Nuclear negotiations between the Iranian regime and six world powers reportedly concluded on Monday in Vienna with the presentation of a “final text” detailing the prospective revival of the 2015 Iran nuclear deal, known formally as the Joint Comprehensive Plan of Action. International media differed, however, on the meaning of these reports, with outlets like CNN and the Associated Press intimating that the text prefaced a mutual agreement that would bring a definitive end to 16 months of on-and-off negotiations, while outlets like Bloomberg News explicitly stated that the negotiations had concluded with “no deal”.
It was not immediately clear how the “final text” differed, if at all, from a draft agreement that had been presented in the last week of July by Josep Borrell, the head of foreign policy for the European Union. In any event, Borrell’s commentary on both drafts was virtually identical, emphasizing their exhaustion of opportunities for compromise as well as the need for the Iranian regime to make political decisions that will close the issue on the basis of existing proposals.
Tehran’s response on Monday was also effectively the same as its response in July, with figures like the regime’s Foreign Minister Hossein Amir-Abdollahian glossing over Borrell’s uncharacteristic ultimatums in order to promote the idea that negotiations may still be ongoing for some time to come.
Borrell posted to Twitter: “What can be negotiated has been negotiated, and it’s now in a final text. However, behind every technical issue and every paragraph lies a political decision that needs to be taken in the capitals.”
By seemingly placing the onus of such decisions on all of the participants, Borrell seemed to imply that there were still holdouts on the agreement among two or more of the negotiating teams. However, this does not appear to be the case in reality, since the purpose of the pending agreement is only to restore American and Iranian compliance with the terms of the JCPOA, and American officials have made it clear that they are prepared to accept a restoration agreement based on the EU’s proposals.
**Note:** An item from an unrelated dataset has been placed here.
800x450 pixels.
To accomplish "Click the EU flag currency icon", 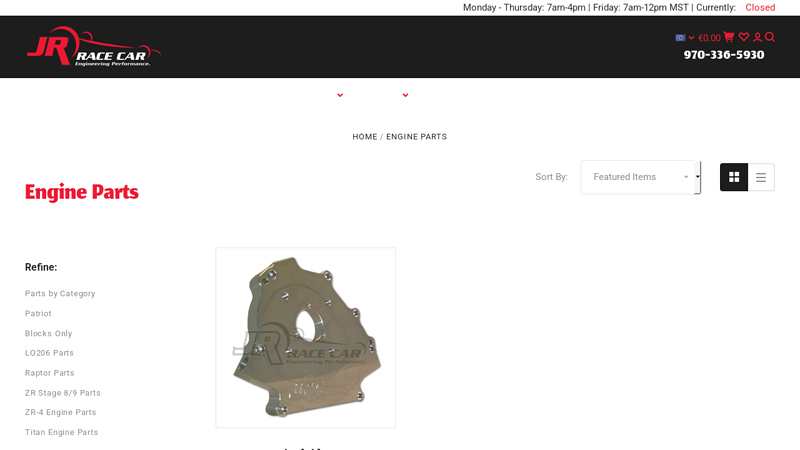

The US State Department said as much when negotiations resumed last week for the first time since a brief exchange of dialogue in Doha, instead of Vienna, at the end of June. It reiterated that statement after negotiations concluded on Monday, with a spokesperson saying, “For our part, our position is clear: we stand ready to quickly conclude a deal on the basis of the EU’s proposals.”
— NCRI-FAC (@iran_policy) June 2, 2022
The spokesperson went on to highlight the comparative inconsistency of Tehran’s statements, noting that officials have repeatedly said they are committed to a conclusion of the democratic process, but that now it is time to “see if their actions match their words.” Other commentators have noted the same inconsistency with some, like British spy chief Richard Moore arguing that the regime’s repeated refusal to either accept a draft agreement or walk away from the negotiations is potentially indicative of a defined strategy of drawing out the process indefinitely.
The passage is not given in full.